I will also note that at a conference, which you attended Lindsay, Sir Roger was a speaker. The audience was about 2/3rds older people and 1/3 young people (high school and university students). The young people were absolutely thrilled by Sir Roger and flocked to him with great affection. Maybe it was an anomaly but that is the complete opposite of what this reporter thinks he knows.
I've not always agreed with Rodney, his publicity stunts in particular, but I'd be the first one to admit that he gained my respect for being very courageous during the NZF funding scandal (shame on many other politicians who were too scared to call Winston Peters the crook, liar, and corrupt operator he is).
A party vote for ACT would appeal to many as a reasonable proposition.

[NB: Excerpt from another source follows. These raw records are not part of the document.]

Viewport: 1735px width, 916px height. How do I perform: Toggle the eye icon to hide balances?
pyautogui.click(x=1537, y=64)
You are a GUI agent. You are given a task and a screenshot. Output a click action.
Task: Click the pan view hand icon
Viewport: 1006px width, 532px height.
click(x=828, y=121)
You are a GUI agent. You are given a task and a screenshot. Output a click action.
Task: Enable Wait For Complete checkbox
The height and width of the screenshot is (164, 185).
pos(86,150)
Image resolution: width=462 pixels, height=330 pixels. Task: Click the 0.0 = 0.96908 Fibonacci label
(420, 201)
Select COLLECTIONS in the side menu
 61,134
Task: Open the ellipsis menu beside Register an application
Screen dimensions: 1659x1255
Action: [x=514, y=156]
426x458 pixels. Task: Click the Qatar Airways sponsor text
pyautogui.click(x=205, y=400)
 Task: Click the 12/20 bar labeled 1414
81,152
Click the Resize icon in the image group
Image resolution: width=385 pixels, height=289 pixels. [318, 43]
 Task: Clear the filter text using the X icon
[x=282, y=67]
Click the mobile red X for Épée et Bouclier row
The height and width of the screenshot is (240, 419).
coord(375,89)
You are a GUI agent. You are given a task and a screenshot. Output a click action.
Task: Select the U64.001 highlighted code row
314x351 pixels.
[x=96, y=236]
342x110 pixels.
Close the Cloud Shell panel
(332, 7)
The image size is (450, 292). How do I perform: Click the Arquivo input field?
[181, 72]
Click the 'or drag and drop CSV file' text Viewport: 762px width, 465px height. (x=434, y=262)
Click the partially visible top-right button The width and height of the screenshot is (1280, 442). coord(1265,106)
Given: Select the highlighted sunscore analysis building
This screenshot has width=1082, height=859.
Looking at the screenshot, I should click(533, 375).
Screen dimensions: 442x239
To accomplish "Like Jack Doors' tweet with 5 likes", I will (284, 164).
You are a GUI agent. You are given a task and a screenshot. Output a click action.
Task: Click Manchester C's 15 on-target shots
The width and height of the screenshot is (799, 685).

I agree about the difference between the two. When I said there wasn't much wrong with the column I meant there wasn't much bad in it from a publicity point of view (the view about Roger and the young was an academic's afterall) and most people never appreciate the philosophical subtleties. I am sure that Rodney is having to/will have to compromise his libertarian ideals to keep ACT alive. For instance Roger's compulsary savings is the antithesis of libertarianism but in order to privatise welfare that is what will have to happen. And note that the 'Liberal Party' tag has gone and has been replaced with, The Guts To Do What's Right. Roger's vision is still better than what we have but a part of me is relieved I won't be having to debate the policies in a caucus. Numbers-wise I think I would have been on the losing side. ACT's conservative star is in the ascendance.